Earlier this week, Vanamaali, Mana Vegetable Garden and City Terrace Garden collectively organised a citywide gathering on the Kalabharati auditorium in Pithapuram Colony. The occasion showcased some miniature fashions of terrace gardens, bonsai formations and additionally served as an annual meet that introduced collectively greater than 1,000 residents from throughout Visakhapatnam who had taken up gardening.
Long tables had been lined with containers of seeds, gardening books and small instruments, whereas the corridors buzzed with exchanges between attendees. Thousands of fruit plant saplings and seeds had been distributed amongst guests, every individual receiving varieties appropriate to their microclimate and rooftop orientation.

Dr Okay Vijaylaxmi at her stall of miniature gardens on the workshop by Vanamali, City Terrace Garden and Mana Vegetable Garden teams held in Visakhapatnam to encourage terrace gardening in metropolis.
| Photo Credit:
KR Deepak
Among the individuals was Dr Okay Vijayalaxmi, a gynaecologist who has been concerned with plant cultivation since childhood. “In Warangal, my childhood home stood on six acres. I began gardening when I was around 10,” she recollects. After relocating to Visakhapatnam and dealing with spatial limitations, she turned to miniature gardening and bonsai. She now grows an in depth assortment of miniature crops, a lot of them organized in handcrafted containers. Recently, she donated 78 miniature gardens to a temple belief in Mysuru.

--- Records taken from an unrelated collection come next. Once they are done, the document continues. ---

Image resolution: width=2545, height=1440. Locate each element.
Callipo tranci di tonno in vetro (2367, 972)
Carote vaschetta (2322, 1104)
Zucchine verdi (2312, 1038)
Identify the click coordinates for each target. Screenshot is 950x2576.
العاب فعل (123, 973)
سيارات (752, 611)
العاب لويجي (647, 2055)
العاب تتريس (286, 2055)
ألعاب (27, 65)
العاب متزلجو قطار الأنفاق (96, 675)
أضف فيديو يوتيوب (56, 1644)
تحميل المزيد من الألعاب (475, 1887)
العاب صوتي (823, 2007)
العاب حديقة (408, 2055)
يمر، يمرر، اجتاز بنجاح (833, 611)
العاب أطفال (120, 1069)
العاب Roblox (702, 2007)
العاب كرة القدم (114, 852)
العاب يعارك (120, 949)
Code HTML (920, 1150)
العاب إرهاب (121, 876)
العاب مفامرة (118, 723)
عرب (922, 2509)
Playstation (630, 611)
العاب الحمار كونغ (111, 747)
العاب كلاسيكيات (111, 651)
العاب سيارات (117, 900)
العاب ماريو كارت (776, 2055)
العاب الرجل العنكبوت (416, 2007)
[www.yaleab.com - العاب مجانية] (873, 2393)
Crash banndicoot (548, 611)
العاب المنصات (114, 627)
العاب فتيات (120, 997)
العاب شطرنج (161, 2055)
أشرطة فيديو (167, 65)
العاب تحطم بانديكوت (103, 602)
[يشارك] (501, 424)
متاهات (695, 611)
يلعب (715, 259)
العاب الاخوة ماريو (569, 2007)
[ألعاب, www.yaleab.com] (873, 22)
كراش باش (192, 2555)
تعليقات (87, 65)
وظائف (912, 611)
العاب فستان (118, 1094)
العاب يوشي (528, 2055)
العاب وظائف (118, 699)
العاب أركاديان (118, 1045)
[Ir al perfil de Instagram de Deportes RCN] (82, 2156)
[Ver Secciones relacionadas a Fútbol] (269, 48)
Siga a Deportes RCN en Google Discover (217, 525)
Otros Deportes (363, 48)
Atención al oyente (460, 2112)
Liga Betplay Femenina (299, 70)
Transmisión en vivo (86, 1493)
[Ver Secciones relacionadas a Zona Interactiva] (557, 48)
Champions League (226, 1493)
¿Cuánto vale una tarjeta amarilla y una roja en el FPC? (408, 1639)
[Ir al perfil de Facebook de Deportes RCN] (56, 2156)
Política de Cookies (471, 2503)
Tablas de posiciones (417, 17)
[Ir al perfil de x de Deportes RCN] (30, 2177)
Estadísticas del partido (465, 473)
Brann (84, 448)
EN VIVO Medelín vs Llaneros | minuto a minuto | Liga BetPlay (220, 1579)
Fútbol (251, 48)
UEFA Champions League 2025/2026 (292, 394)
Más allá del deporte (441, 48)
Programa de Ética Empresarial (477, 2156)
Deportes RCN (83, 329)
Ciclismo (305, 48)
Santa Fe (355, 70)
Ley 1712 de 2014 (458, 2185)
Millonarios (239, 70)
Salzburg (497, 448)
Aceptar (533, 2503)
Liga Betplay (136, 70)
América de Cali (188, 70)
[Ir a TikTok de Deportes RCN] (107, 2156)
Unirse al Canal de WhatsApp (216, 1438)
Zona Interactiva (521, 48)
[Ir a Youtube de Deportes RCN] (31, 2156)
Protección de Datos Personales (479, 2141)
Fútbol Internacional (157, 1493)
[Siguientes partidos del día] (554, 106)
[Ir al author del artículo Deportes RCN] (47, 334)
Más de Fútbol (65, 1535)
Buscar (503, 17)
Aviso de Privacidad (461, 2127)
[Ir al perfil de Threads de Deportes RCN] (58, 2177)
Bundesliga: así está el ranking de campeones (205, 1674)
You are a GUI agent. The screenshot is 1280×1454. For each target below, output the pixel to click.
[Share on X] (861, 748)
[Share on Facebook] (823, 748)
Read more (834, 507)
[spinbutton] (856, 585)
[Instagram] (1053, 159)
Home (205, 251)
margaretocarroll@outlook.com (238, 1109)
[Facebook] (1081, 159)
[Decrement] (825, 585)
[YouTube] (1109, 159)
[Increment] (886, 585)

The movement additionally champions the concept you don’t want huge lands to develop your personal meals. N Jyothi, who co-founded Vanamaali alongside Aruna and Sarita, grows greens at her house at NAD Junction at a terrace backyard that occupies solely 50 sq. toes. Yet she has managed to develop a year-round provide of leafy greens. “For the past four years, I have not purchased any greens from outside,” she says. In small recycled containers, she grows pink gongura and pink amaranthus, varieties not generally discovered in markets. “Unlike a common notion that we need large spaces to cultivate vegetables, it is more about consistency and observation,” she provides.
These teams have constructed a quiet and structured various to standard meals methods. There is little emphasis on novelty. Instead, the work centres on reclaiming misplaced practices, preserving non-commercial seeds and sustaining regular dialogue amongst gardeners.
To be part of the teams, contact 77949 30439, 81213 82753 or 9618325625.